Later, when he took acid and mescaline, "I suddenly was able to see things differently," Carlin explains.
In his early years, Carlin grew up in what he called "White Harlem," the Western section of the famous Black neighborhood in Manhattan.
George and his family lived at 519 W. 121 St. It was several blocks away from where my father was born at 88 LaSalle St. Despite dad being 10 years Carlin's senior, he recalled time spent with "Little Georgie," mostly playing baseball on local diamonds.
In 1998, while I was an editor at High Times, we did a cover story on Carlin. He was playing at Westbury Music Fair on Long Island and I took my dad to the show. We went backstage and visited Carlin before he went on. Dad and George immediately knew each other and hit it off like the old friends they were. I, meanwhile, chatted with Carlin's stoner brother, Patrick.

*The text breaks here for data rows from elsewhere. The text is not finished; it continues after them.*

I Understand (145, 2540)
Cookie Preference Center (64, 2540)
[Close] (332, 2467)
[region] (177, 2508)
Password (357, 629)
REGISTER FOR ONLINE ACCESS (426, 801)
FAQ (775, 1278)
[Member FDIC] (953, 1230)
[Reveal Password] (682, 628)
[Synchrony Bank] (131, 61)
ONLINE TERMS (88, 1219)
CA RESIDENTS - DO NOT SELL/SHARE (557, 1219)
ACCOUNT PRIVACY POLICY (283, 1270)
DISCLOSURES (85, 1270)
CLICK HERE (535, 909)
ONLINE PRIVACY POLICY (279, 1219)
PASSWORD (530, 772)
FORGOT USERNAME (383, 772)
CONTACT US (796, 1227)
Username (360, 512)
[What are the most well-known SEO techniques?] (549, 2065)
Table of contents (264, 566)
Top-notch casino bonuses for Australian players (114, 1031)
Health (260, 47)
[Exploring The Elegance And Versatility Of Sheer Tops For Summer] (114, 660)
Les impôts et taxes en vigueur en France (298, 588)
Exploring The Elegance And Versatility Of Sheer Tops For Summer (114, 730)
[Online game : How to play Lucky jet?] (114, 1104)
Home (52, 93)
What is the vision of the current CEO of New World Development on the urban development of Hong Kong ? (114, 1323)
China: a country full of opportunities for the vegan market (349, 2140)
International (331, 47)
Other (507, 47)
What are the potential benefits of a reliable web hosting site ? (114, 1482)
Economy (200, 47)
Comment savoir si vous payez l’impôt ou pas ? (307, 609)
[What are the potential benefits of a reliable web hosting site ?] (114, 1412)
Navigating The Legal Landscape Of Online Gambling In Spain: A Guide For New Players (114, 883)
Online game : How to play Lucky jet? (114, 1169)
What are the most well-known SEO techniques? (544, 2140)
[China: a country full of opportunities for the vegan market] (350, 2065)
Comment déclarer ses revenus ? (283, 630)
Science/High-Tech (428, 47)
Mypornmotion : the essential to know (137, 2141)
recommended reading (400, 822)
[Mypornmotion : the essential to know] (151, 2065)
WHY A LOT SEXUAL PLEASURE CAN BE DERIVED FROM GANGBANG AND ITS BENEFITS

Carlin's fifth album, Occupation: Foole, from 1973, includes one of my favorite Carlin bits, "Grass Swept the Neighborhood," on which he explains: "In 1951, I was 14 when grass swept the neighborhood. We hadn't been into grass before. We were into gang fighting and wine and beer in the park, punching the shit out of people… Then pot came along and gang fighting went away. In one semester in shop class guys went from making zip guns to hash pipes."
Unfortuartely, it's not included in the documentary.
"What I really was was an outlaw and a rebel who swam against the tide of what the establishment wants from us," Carlin expressed. "I was in the middle of it and had to come to terms with what I really wanted to do. What changed everything was acid."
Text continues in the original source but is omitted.